Scientist have discovered that there is a tadpole disease that is not discrimination on climate or environment, allowing it to prey on tadpoles around the globe. And with this new threat, they are concerned it could mean the end for the amphibian group altogether.
According to British researchers, tadpoles have begun to contract a new, highly infectious disease across population from around the world. The parasitic disease caused by single-celled microbes known as “protists” was discovered in the livers of tadpole samples from six separate countries across three continents. These parasites are complex and they store DNA in a nucleus, just like ours.
The new data has been published in the Proceedings of the National Academy of Sciences Journal, according to Nature World Report.
The disease they found in the tadpoles has been infecting them in both temperate and tropical sites. They also discovered that the disease is a distant relative of oyster parasites.

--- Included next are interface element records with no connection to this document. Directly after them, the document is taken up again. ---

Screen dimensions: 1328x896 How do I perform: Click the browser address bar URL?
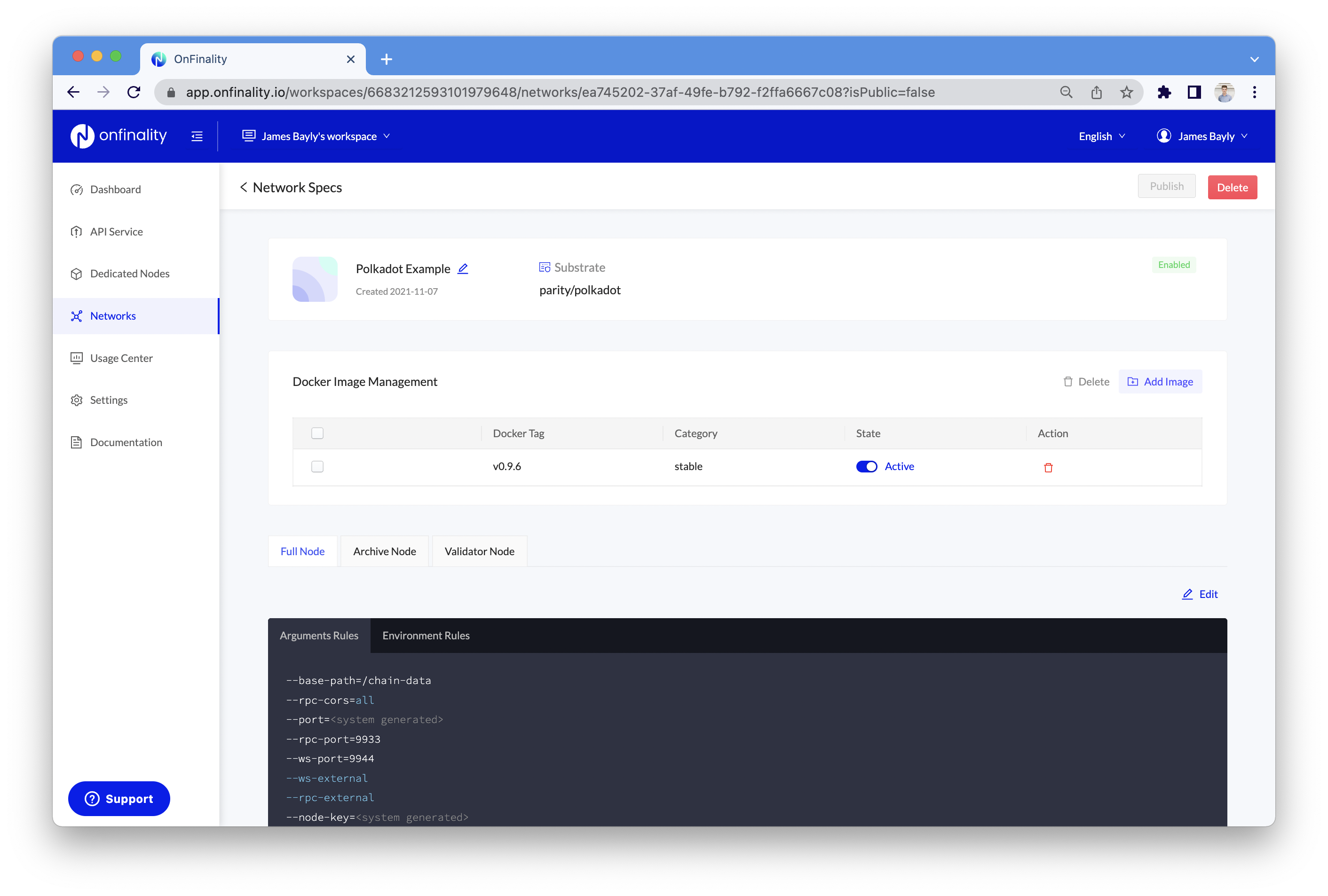(x=560, y=93)
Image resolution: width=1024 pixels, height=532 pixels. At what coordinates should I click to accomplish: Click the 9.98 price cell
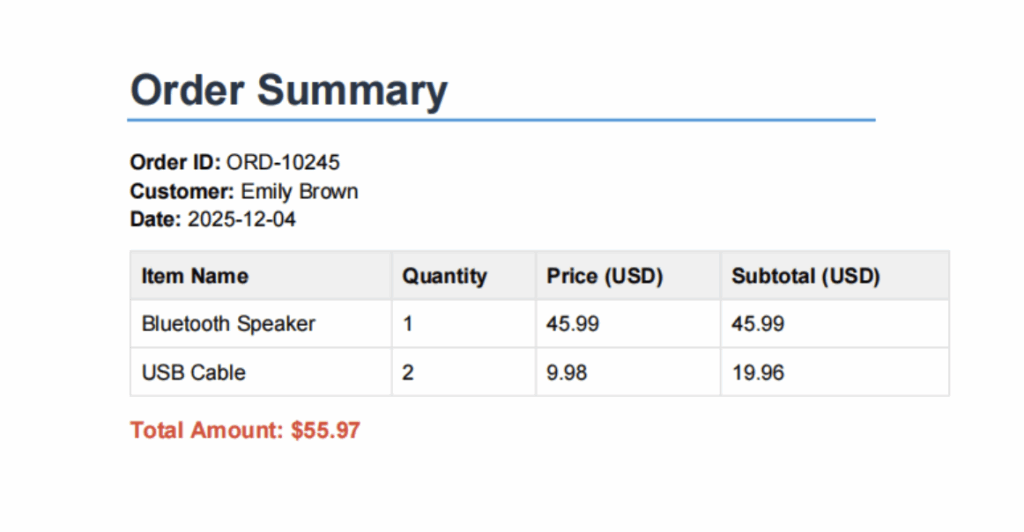[566, 373]
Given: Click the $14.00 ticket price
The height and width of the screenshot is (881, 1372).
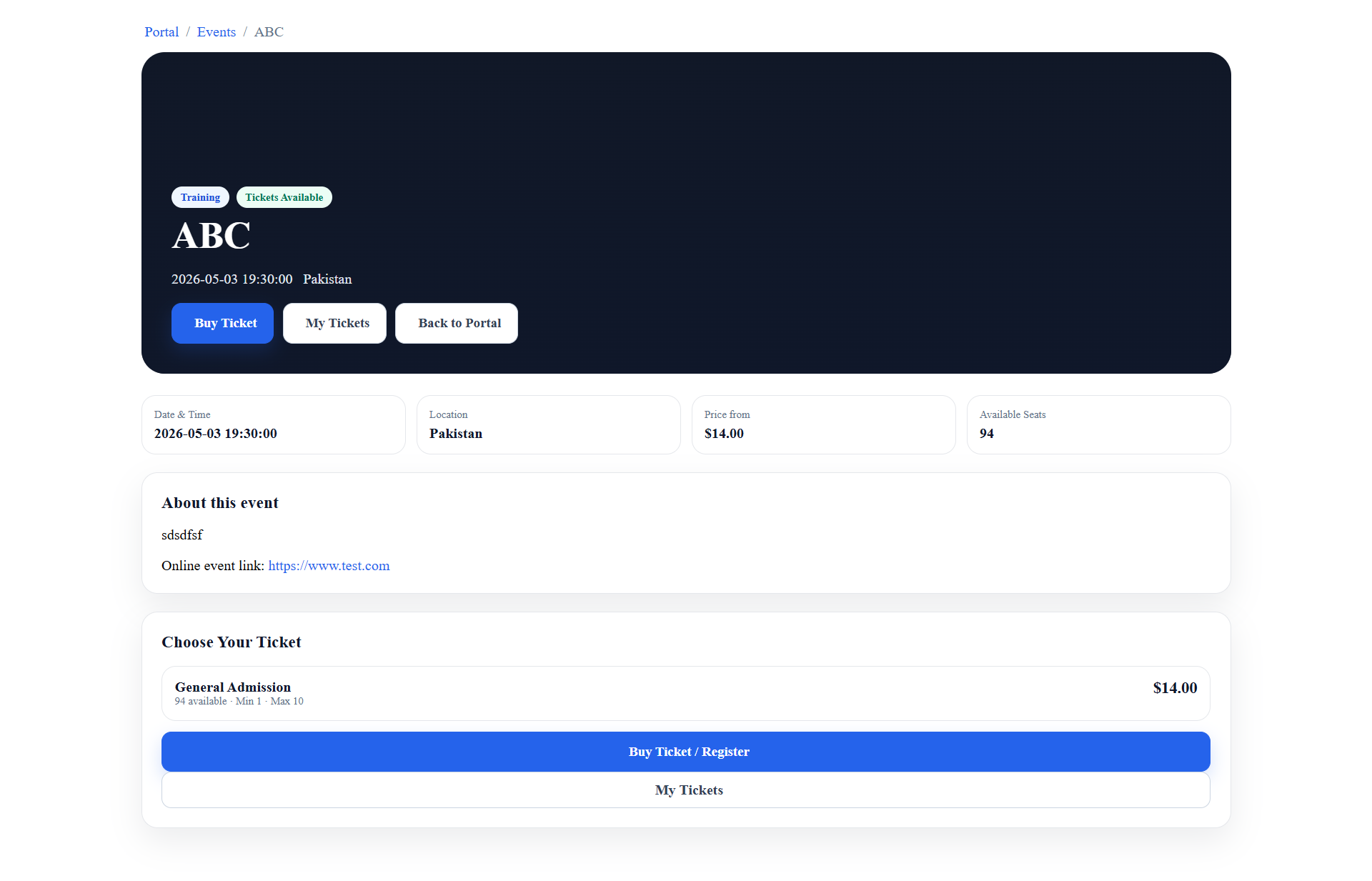Looking at the screenshot, I should 1175,688.
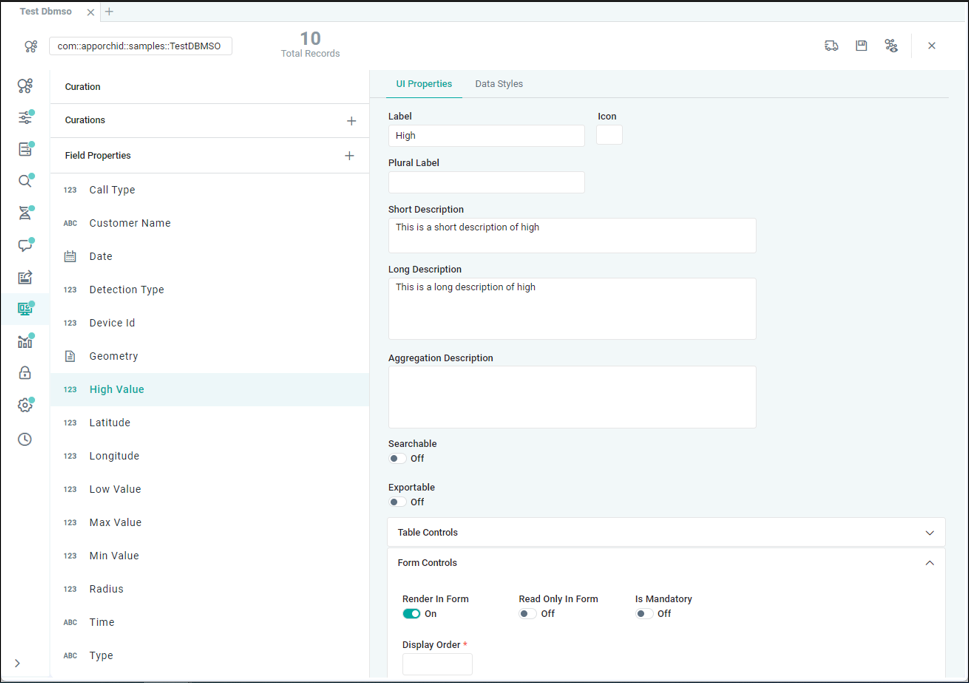Image resolution: width=969 pixels, height=683 pixels.
Task: Switch to the Data Styles tab
Action: coord(498,84)
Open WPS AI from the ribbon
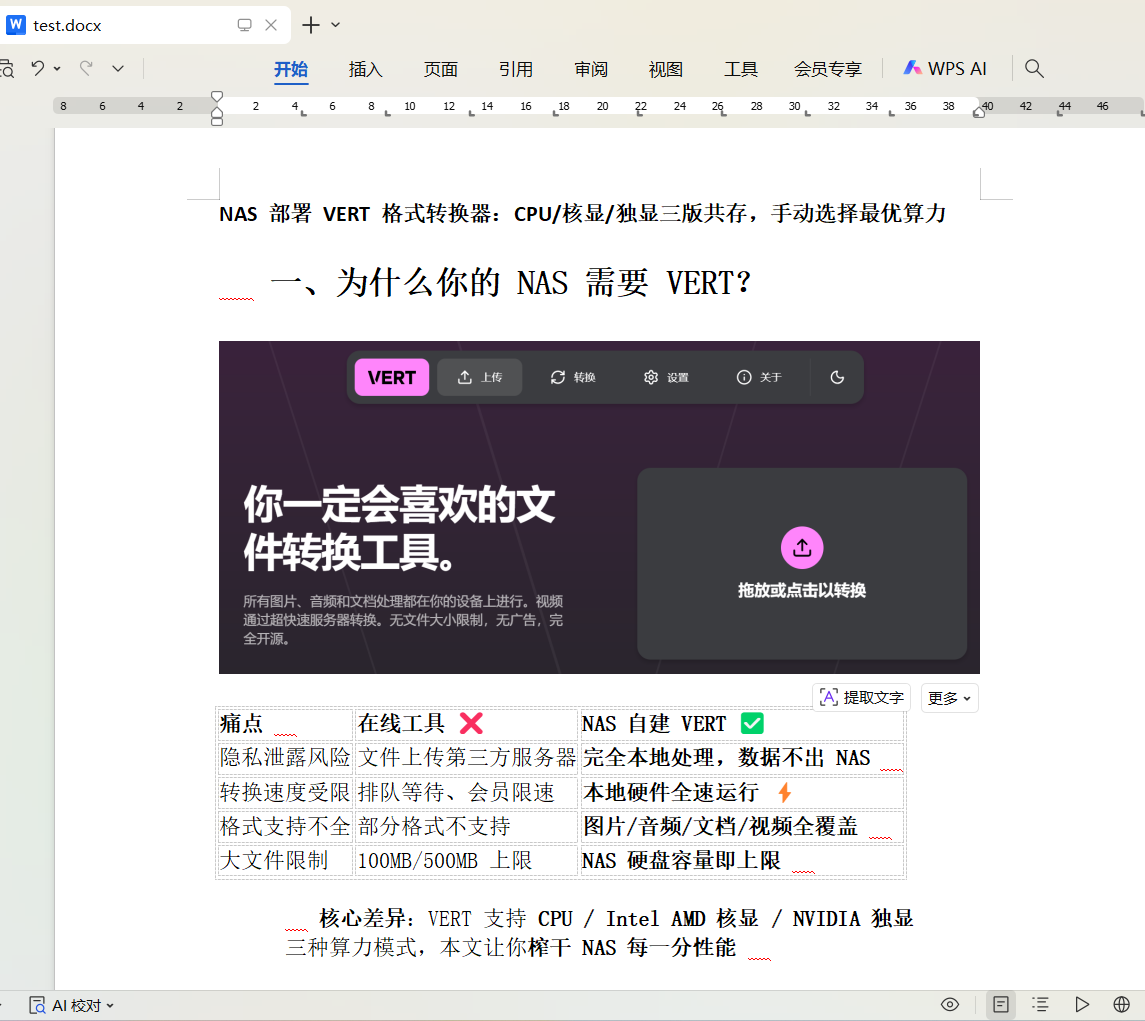Screen dimensions: 1145x1021 point(945,69)
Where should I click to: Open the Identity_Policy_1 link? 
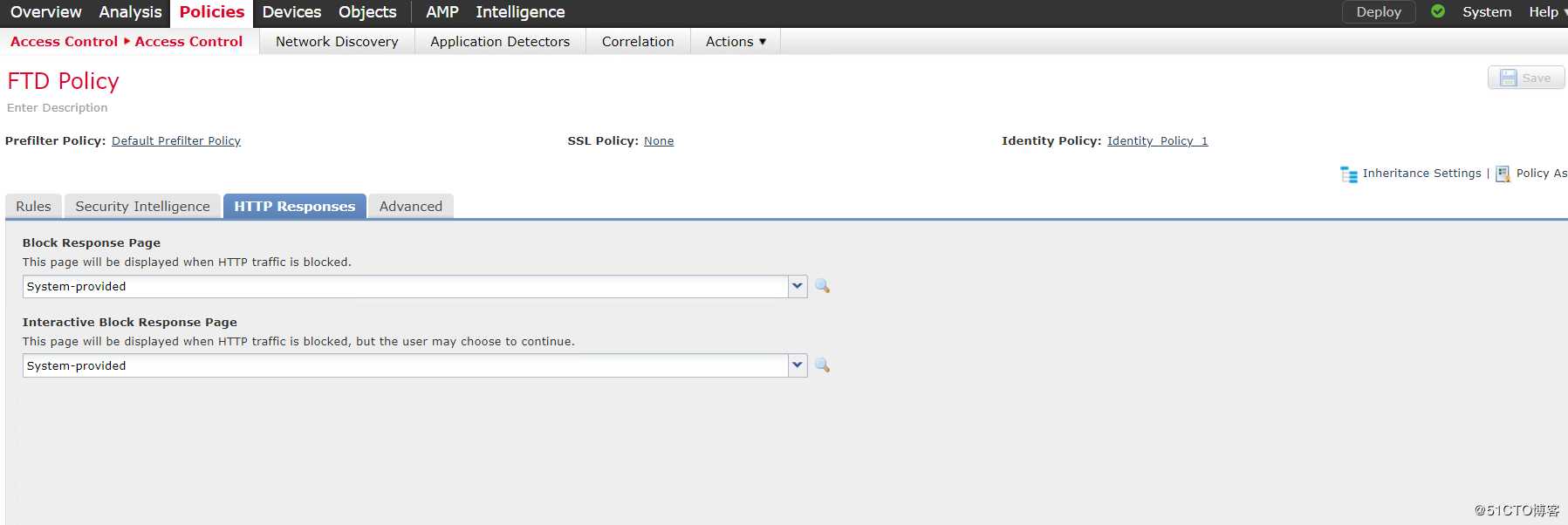(1157, 141)
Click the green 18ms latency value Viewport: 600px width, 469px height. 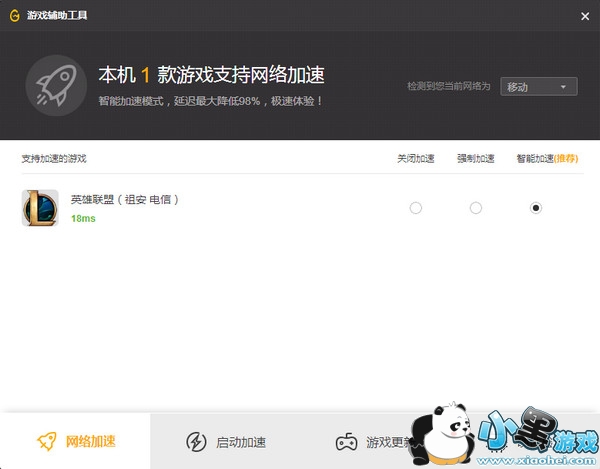[83, 218]
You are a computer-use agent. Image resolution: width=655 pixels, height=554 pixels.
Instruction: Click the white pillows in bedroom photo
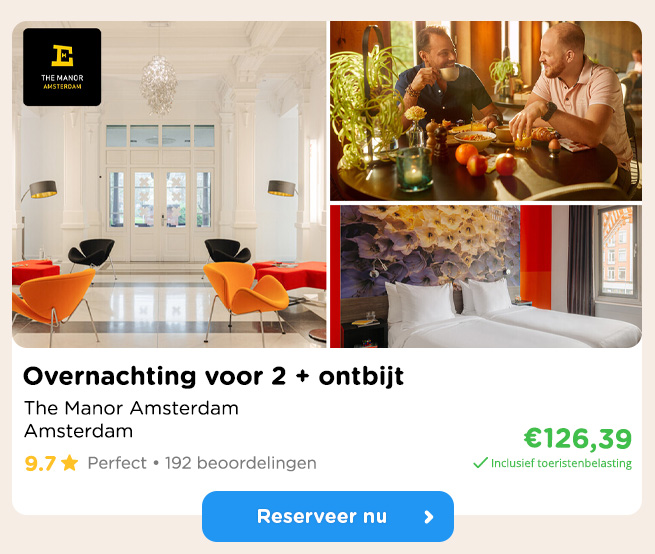coord(449,300)
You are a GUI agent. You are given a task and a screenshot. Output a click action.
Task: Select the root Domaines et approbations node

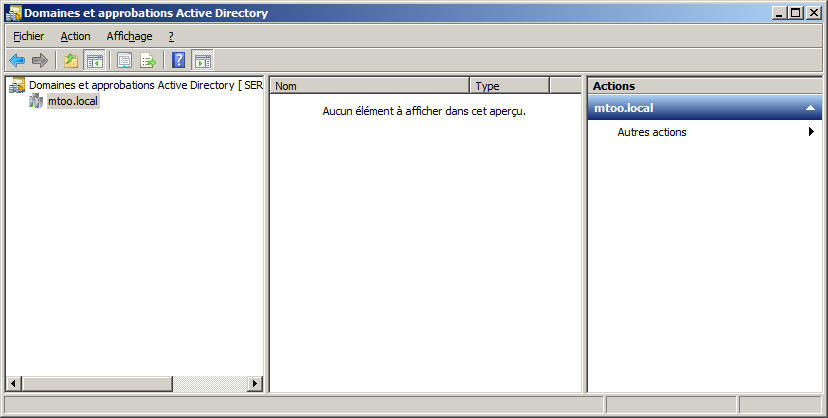(140, 86)
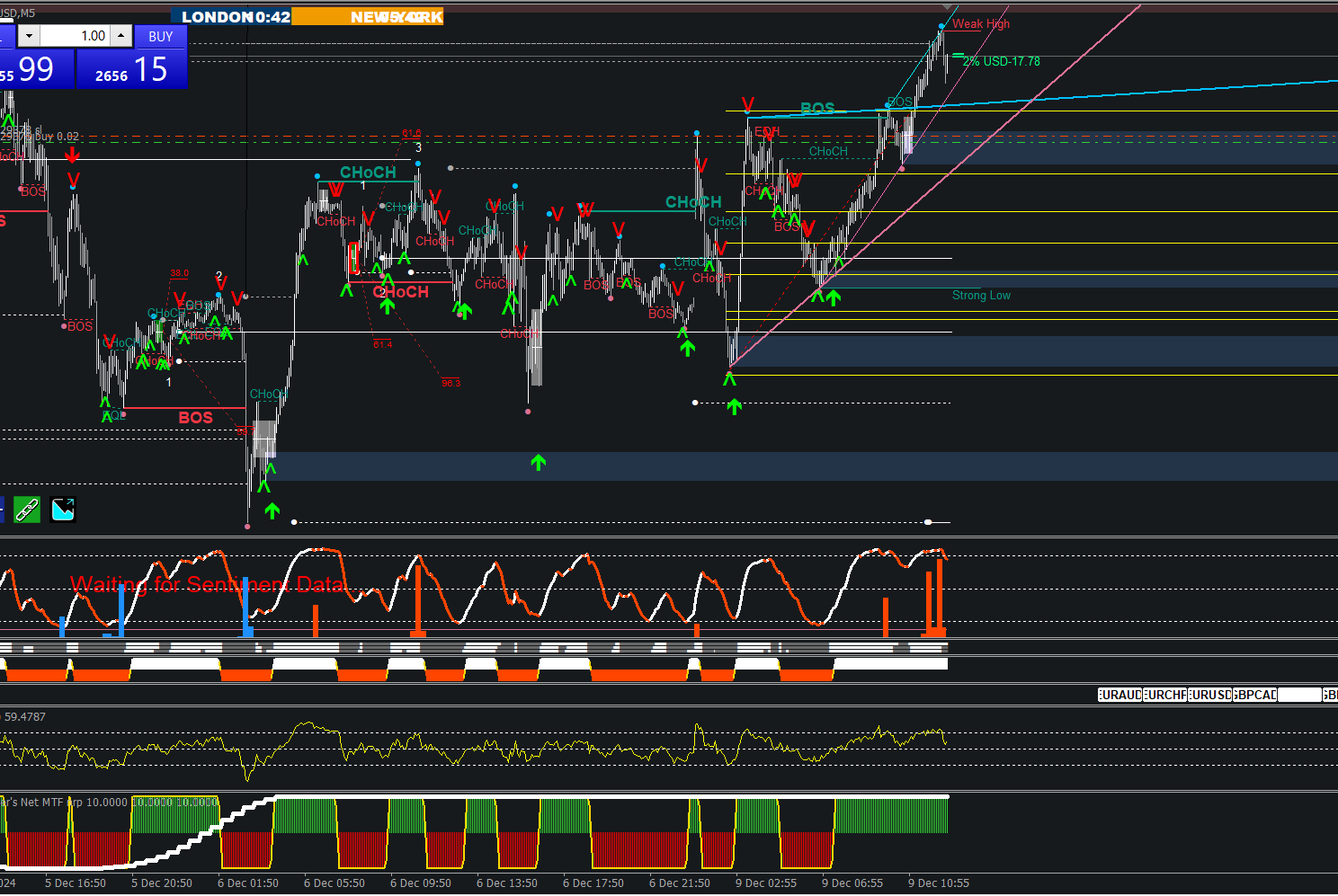Click the blue minus icon at left edge
This screenshot has width=1338, height=896.
click(2, 510)
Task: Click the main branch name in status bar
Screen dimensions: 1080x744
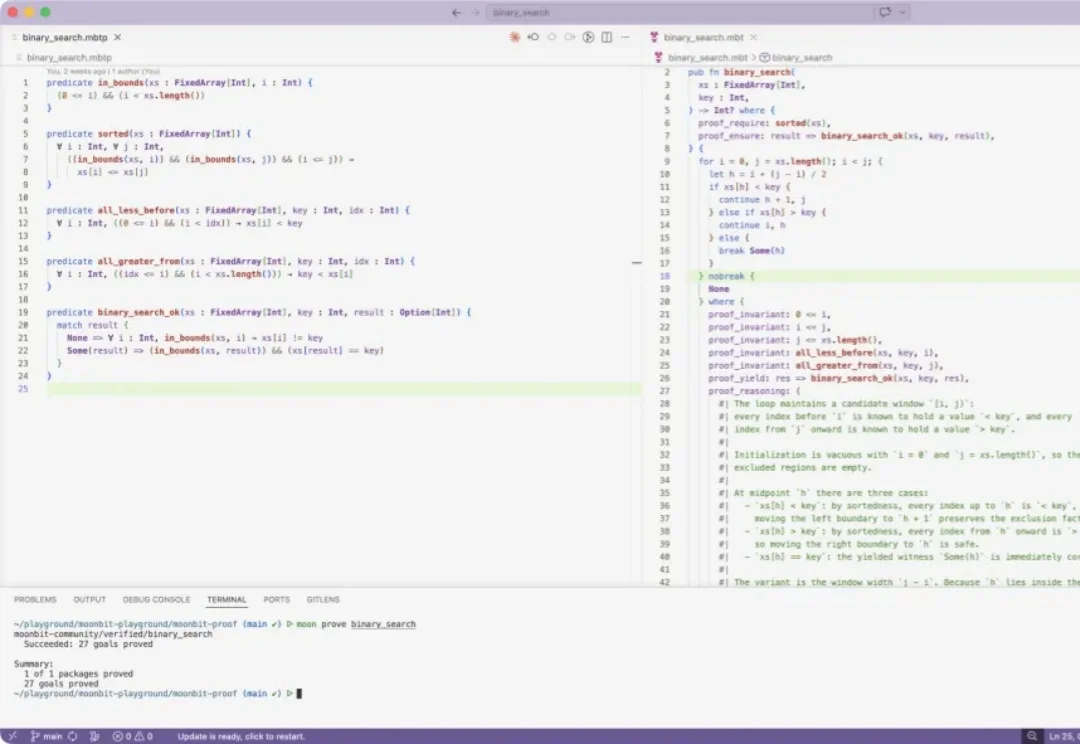Action: [52, 736]
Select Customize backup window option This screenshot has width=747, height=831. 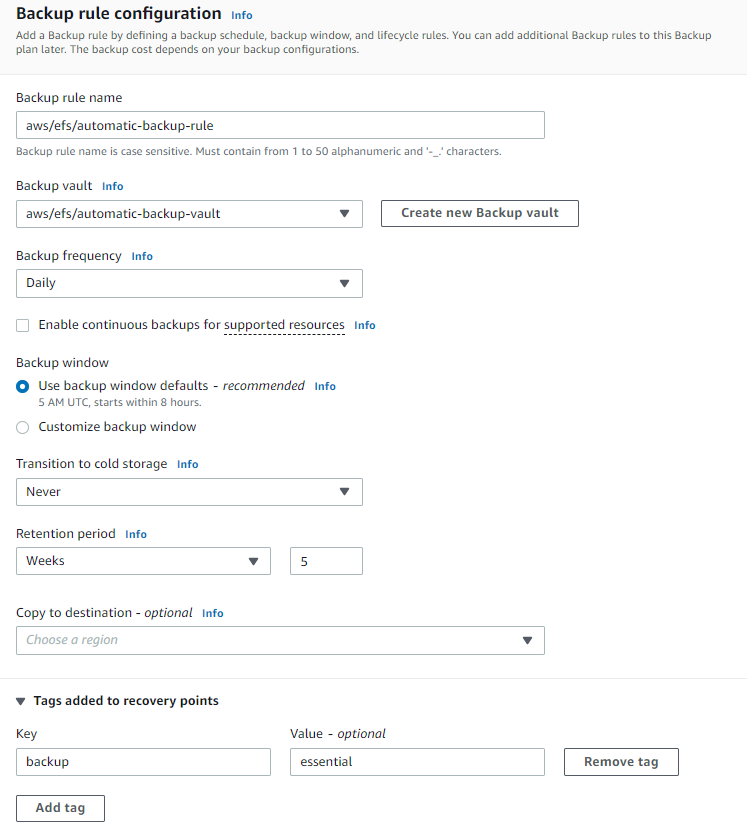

“Global frog populations are suffering serious declines and infectious disease has been shown to be a significant factor,” said Thomas Richards of Exeter University, who co-led the study. “Our work has revealed a previously unidentified microbial group that infects tadpole livers in frog populations across the globe,”
“We now need to figure out if this novel microbe causes significant disease and could be contributing to the frog population declines.”
To many people’s surprise, amphibians, which includes frogs and toads, are at the top of the list for animal groups threatened by extinction. In 2008, 32 percent of frog species were categorized as almost extinct with another 42 percent on the decline.
At this point, experts are comparing the dropping number of amphibians from the Earth to the extinction of the dinosaurs that happened in just 250 years. They are calling it Earth’s sixth “mass extinction event.”